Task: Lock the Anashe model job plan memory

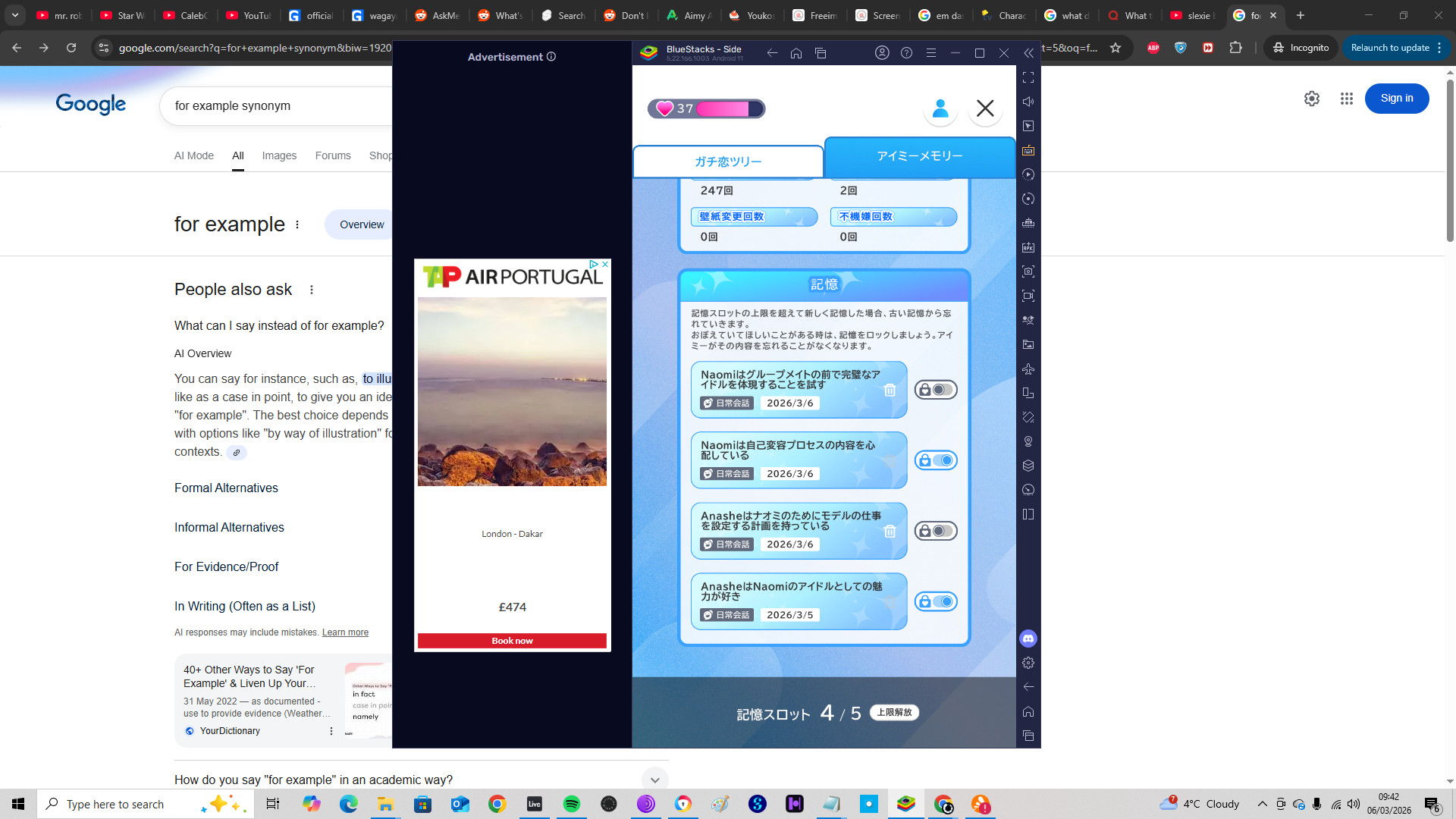Action: (x=936, y=531)
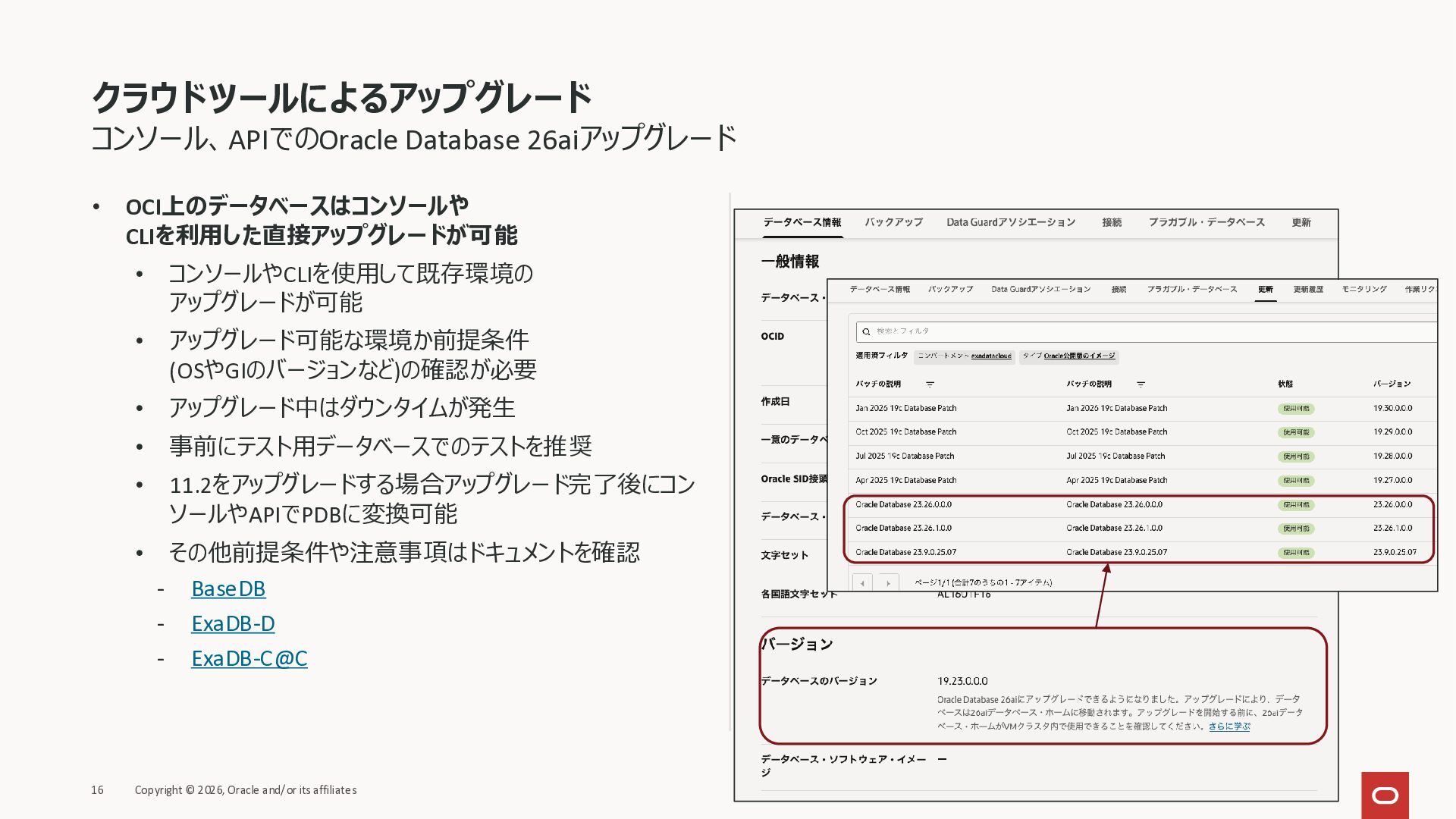1456x819 pixels.
Task: Open プラガブル・データベース tab in back panel
Action: (1206, 222)
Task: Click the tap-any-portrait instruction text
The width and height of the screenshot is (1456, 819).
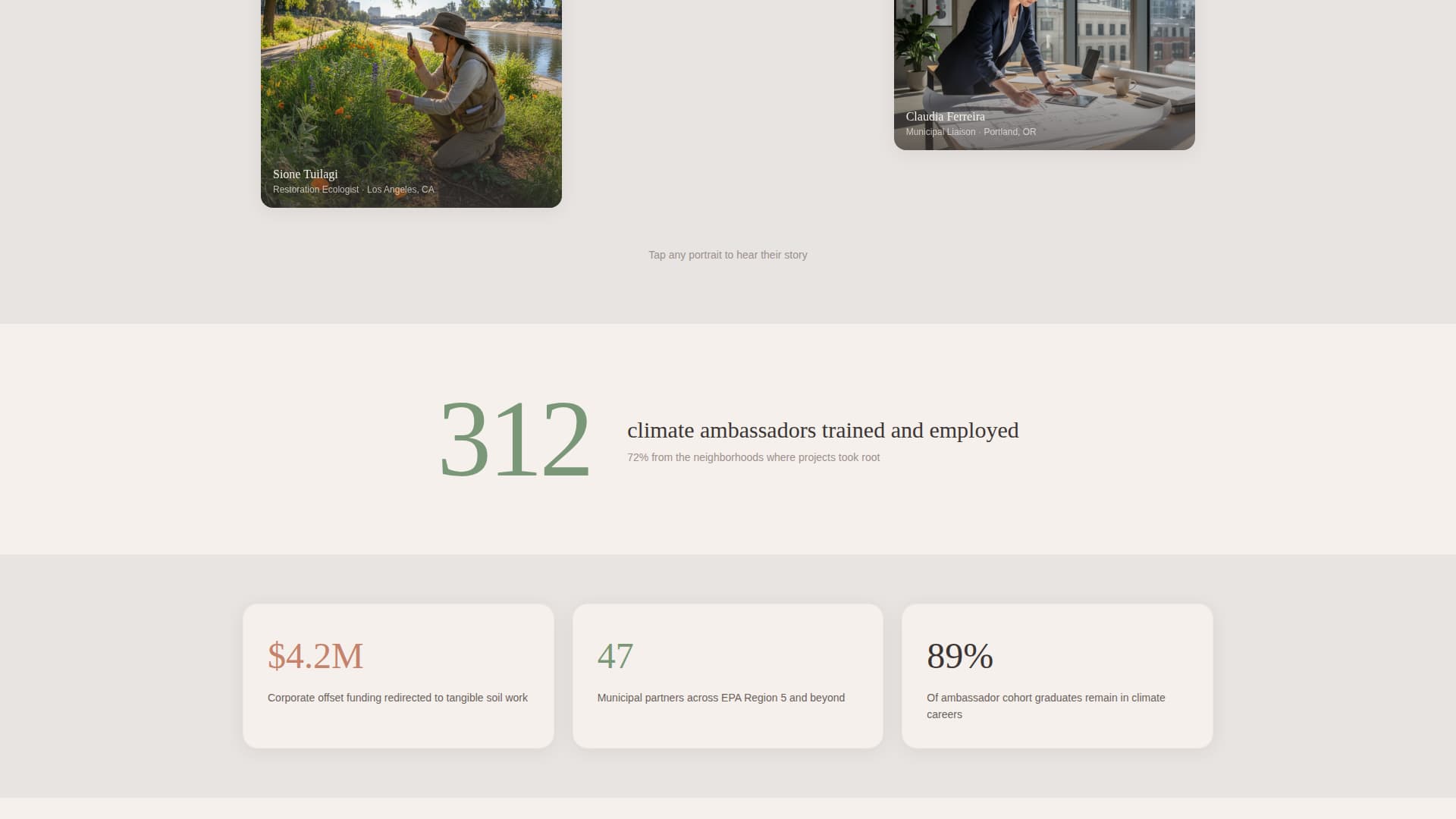Action: (x=727, y=255)
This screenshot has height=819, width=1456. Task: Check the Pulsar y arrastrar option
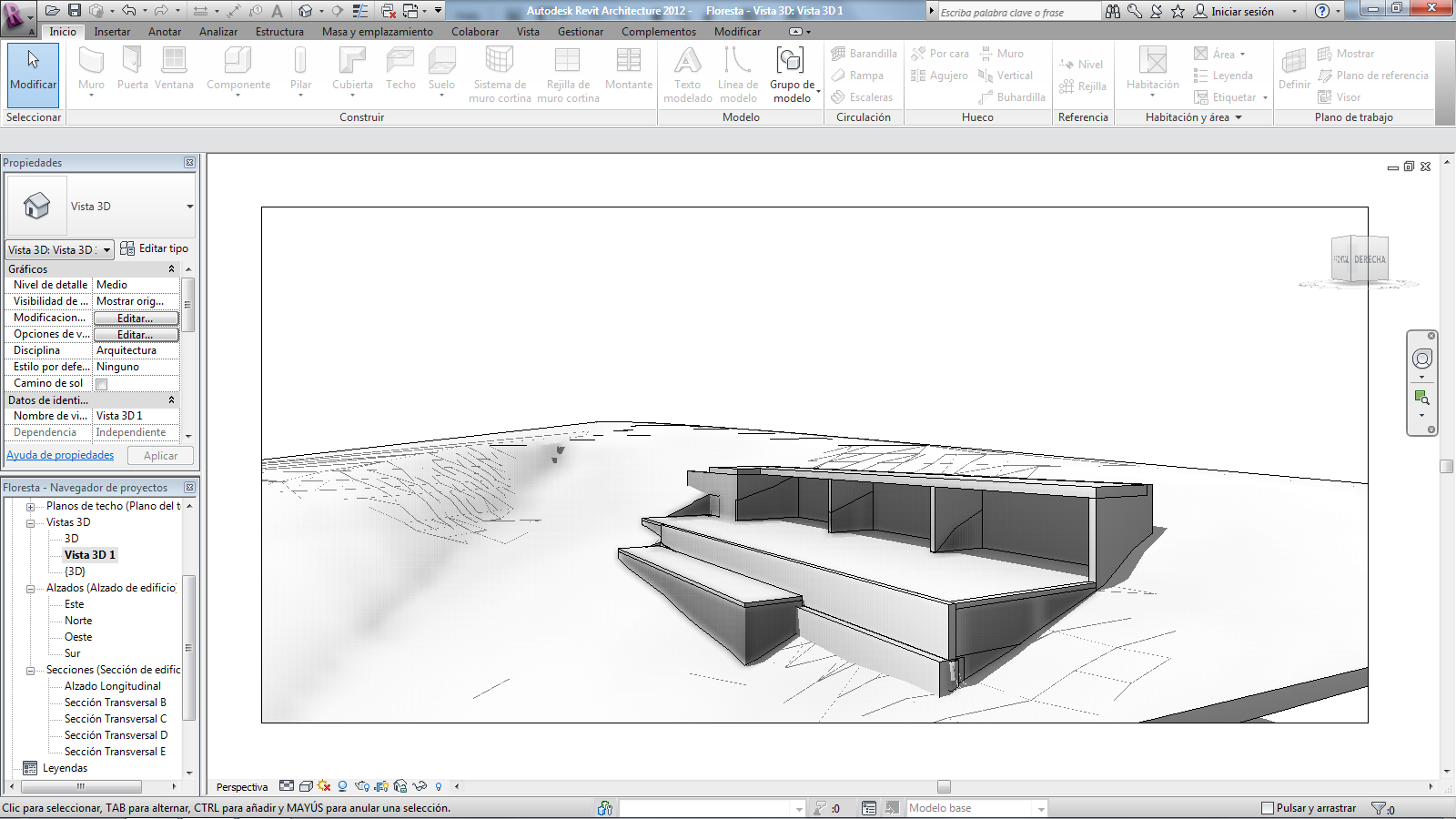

|---|

> [Task to complete]:
Each record above goes into the copy unchanged; the pictures do not.

> [Task solution]:
Task: Lock the Anashe model job plan memory

Action: (x=936, y=531)
1456x819 pixels.
Task: Open プラガブル・データベース tab in back panel
Action: (1206, 222)
Task: Click the tap-any-portrait instruction text
The width and height of the screenshot is (1456, 819).
Action: (x=727, y=255)
This screenshot has height=819, width=1456. Task: Check the Pulsar y arrastrar option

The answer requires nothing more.